Amanda Seibæk
A simple path, the road ahead or ‘journey’ are often cited to describe our way through life. A human response to feel connected to others along the way, a route to self discovery, or a way to visualise staying on track towards a goal. Given the current intersection of challenges our planet faces; we probably all agree that making space for each other on the path; being kinder, more empathetic for example, should be a common goal. Love, joy, ambition for a fairer world, alongside all of the random things life throws at us, could be a more nurturing, collective journey. Seibæk’s work is a space to imagine these things, to pause, think and dream. She is challenging us metaphorically and literally through her paintings to go for a walk, to wander on the road we travel together.
Even when these imaginative routes remain deeply personal, and over a lifetime may remain hidden.
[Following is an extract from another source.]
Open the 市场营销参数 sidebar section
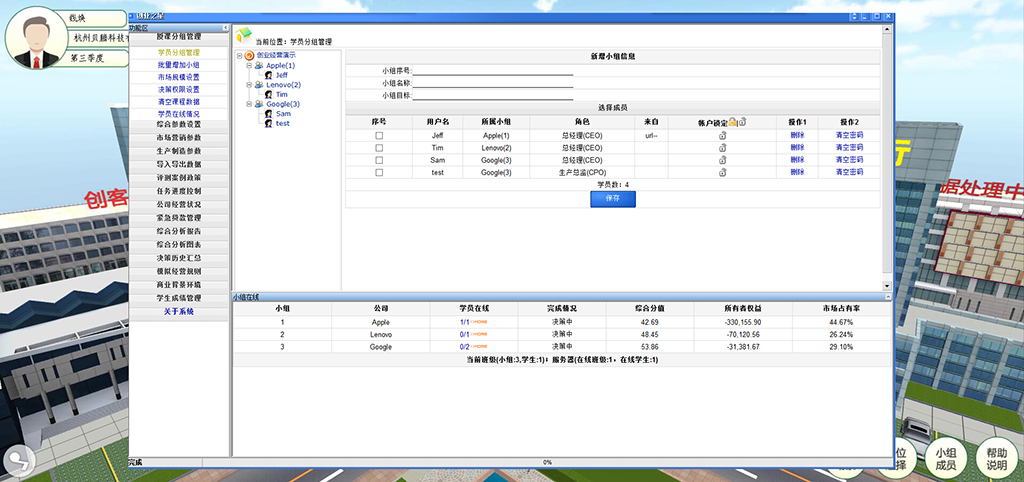 (x=179, y=137)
To Seibæk they are landscapes shaped by people and ideas circulating in the air, ultimately binding us to each other. Human, land and nature are one, in Seibæk’s paintings the lines between are blurred, they melt, overlap, recede out of view. This abstraction involves representations of plants, seeds, rocks, dust, the elements intertwined with the human figure. The result is often a glimpse of a body; a stretched out hand, a hip morphing into a mountain, a human gesture tending to life. Seibæk’s paintings are painted on transparent voile. The stretcher is visible as a structure or ‘window’ laid bare behind the thin air like veil and brushstrokes. It exposes a grid behind the swirling poetics of the paint, a meeting point between the orderliness of an imaginary map and the messiness of quotidian life.
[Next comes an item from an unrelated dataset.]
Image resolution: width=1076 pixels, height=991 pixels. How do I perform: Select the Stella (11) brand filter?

The transparency of Seibæk’s chosen surface is not to veil or conceal, but is an invitation to step into the landscape, real or imagined to look further than the canvas or the screen.
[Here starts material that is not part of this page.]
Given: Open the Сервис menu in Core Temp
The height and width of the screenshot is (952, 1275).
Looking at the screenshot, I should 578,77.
''Avenues' Seibæk’s well received first solo exhibition in the gallery, guided us via the sentimental cartography of an ancient french map the Carte de Tendre. This new body of work sees Seibæk looking to the sky; in the movement and migration of birds, Starlings in particular. In her largest oil painting on voile to date; ‘Murmurations’, Seibæk is taking the lead from one of the most dazzling displays in the natural world. Looking up in wonder at such a sight, we see the magic of the collective. Moving and changing direction together, a whole community dependant on each other of which we play a part.
Whether recounting the stations of love on an imaginary route or staring at the sky, Seibæk’s works are bisected by propositions to create a landscape of commonalities. In this presentation Seibæk draws upon the crossroads between actions, feelings, a sense of purpose, the pull of nature, and ultimately the pathways we choose along the way.